特定のお世話をしてくれる人とそれ以外の人を区別するようになり、養育者以外の相手に不安を感じて人見知りが激しくなります。また、養育者の注意を引くために、泣いたり大声を出したりします。

4.生後3歳~

3歳になり、十分に愛着が形成されると、守ってくれる人がいる安心感から子供は自分の世界を広げるようになります。多少不安なことがあっても「ママがいるから大丈夫」と思うことができます。

子供が見せる愛着行動の種類

愛着行動とは、愛着を持っている対象に自分を守ってもらうために子供が見せる本能的な行動です。
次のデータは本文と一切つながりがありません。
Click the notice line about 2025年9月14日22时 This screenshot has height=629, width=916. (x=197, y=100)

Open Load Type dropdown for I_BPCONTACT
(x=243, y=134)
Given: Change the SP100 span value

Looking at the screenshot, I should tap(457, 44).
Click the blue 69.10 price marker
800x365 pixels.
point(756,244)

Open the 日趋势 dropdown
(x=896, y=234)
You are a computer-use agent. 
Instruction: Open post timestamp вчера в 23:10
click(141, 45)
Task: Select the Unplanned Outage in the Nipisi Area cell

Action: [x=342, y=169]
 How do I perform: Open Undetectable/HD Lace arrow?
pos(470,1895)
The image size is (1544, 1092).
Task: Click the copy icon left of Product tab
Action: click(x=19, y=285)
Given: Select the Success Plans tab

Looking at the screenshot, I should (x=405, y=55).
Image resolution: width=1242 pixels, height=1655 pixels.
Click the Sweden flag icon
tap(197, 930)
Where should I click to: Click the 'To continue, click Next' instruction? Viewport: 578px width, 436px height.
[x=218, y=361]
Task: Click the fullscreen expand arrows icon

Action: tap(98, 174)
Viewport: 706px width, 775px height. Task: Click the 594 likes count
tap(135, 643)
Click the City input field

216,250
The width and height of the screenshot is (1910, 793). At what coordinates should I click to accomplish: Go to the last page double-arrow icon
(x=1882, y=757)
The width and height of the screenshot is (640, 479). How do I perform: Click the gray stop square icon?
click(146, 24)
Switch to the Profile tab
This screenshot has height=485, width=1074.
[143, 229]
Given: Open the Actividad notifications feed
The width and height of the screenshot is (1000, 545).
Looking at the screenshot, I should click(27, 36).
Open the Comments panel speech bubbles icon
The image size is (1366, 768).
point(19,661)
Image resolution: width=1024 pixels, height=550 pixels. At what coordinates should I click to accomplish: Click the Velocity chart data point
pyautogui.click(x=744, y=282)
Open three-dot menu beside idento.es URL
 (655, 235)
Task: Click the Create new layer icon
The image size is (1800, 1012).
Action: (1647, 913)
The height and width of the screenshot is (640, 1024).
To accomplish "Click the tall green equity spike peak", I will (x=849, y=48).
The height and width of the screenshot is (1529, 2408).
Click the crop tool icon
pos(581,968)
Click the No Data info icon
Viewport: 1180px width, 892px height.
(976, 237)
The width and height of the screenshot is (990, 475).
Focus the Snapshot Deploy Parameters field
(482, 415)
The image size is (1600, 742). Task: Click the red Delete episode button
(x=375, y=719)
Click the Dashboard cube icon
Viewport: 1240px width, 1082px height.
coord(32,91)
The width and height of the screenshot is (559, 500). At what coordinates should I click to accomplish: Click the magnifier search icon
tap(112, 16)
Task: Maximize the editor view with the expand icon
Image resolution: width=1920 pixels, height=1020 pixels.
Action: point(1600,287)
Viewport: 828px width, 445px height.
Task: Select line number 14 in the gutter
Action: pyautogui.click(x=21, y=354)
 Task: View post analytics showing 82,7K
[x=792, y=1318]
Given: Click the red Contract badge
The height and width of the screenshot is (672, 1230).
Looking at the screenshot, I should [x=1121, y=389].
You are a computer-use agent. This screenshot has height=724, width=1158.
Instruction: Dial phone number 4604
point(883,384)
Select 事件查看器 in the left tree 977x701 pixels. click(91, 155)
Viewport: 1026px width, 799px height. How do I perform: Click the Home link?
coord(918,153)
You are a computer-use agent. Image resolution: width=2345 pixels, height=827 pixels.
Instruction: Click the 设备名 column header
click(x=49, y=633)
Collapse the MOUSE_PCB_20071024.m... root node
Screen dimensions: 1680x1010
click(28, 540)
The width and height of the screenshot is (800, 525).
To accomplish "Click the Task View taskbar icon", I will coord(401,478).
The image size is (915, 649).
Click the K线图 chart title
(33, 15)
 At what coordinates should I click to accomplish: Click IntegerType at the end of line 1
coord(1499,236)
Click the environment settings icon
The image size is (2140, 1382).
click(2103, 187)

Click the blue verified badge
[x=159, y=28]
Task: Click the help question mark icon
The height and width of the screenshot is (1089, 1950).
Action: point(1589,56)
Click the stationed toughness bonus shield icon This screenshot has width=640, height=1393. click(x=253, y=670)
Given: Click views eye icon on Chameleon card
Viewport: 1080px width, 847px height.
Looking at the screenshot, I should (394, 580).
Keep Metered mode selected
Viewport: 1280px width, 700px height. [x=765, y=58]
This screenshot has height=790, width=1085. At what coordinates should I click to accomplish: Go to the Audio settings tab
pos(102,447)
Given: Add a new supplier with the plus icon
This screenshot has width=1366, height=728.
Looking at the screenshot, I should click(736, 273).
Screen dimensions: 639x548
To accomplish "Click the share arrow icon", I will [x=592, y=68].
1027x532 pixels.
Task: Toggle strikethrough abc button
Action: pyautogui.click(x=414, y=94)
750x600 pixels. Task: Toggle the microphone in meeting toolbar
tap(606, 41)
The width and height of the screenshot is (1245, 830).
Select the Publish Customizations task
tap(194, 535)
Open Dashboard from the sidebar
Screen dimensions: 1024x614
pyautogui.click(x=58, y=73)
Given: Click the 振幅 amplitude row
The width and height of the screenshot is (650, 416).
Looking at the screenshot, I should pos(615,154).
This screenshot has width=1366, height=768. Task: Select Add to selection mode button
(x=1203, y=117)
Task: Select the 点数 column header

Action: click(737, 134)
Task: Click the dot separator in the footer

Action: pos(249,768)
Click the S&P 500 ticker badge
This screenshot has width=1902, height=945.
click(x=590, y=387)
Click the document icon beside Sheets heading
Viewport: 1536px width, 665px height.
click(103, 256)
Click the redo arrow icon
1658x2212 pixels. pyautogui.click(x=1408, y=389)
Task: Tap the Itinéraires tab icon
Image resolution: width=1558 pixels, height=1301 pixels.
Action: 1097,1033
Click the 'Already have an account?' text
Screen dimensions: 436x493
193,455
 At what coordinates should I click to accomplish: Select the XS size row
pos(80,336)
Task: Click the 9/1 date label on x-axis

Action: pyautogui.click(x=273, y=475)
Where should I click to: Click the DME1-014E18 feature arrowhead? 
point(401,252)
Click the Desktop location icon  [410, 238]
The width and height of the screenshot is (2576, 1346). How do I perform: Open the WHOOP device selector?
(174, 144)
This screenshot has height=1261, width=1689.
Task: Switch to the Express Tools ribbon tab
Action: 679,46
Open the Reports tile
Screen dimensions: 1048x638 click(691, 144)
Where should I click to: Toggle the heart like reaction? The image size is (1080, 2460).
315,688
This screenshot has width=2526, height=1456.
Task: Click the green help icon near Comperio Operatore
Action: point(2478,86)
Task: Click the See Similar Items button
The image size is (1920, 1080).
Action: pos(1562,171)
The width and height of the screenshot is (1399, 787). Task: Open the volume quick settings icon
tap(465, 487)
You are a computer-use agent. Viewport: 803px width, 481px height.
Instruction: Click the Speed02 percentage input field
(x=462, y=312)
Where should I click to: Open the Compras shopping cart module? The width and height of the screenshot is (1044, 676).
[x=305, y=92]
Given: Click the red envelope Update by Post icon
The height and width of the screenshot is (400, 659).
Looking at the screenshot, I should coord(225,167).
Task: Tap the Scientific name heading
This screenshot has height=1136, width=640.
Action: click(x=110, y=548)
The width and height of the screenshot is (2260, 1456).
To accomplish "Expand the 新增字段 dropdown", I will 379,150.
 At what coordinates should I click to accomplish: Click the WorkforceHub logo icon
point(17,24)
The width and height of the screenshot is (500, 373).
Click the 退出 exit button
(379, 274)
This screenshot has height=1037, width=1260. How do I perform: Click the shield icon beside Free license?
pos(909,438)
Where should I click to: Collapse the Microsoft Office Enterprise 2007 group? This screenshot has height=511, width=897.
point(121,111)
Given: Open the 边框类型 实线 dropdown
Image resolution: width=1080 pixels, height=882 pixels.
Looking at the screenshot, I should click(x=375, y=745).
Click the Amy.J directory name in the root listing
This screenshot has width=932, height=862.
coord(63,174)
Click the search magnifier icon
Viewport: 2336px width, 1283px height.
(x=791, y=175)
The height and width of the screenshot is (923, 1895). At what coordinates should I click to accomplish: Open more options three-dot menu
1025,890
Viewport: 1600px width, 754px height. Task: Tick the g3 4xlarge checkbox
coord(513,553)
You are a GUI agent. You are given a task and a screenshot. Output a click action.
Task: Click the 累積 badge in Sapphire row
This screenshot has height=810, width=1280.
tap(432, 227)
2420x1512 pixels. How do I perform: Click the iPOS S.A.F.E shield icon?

愛着行動には次の3つがあります。

1-発信行動

泣いて訴える赤ちゃん

発信行動とは、子供が自分の要求を満たしてもらうために、相手の関心を引いて、お世話をしてもらうために行う行動です。

発信行動の例

  • 泣いたりぐずったり
  • 相手に笑顔を見せる
  • 相手の顔を見つめる
  • 声を出す
  • 手足をバタバタする

2-定位行動

定位行動とは、相手がどこにいるのかを確認する行動です。相手の存在を確認することによって、安心感を得ています。

定位行動の例

  • ママの姿を目で追う
  • 声のする方を向く

3-接近行動

母親に抱きつく赤ちゃん

接近行動とは、自分から相手に近づいて関心を引こうとする行動です。不安を感じた時などに、できるだけ近くにいたいという気持ちから起こります。

接近行動の例

  • しがみつく
  • 抱っこをせがむ
  • よじ登る
  • 後を追いかける

愛着システムの4つのタイプ

愛着行動は、子供がストレスなどを感じた時に発動する「愛着システム」によって引き起こされます。愛着システムは、ママの対応に応じて、子供一人ひとりが独自のシステムを身につけていきます。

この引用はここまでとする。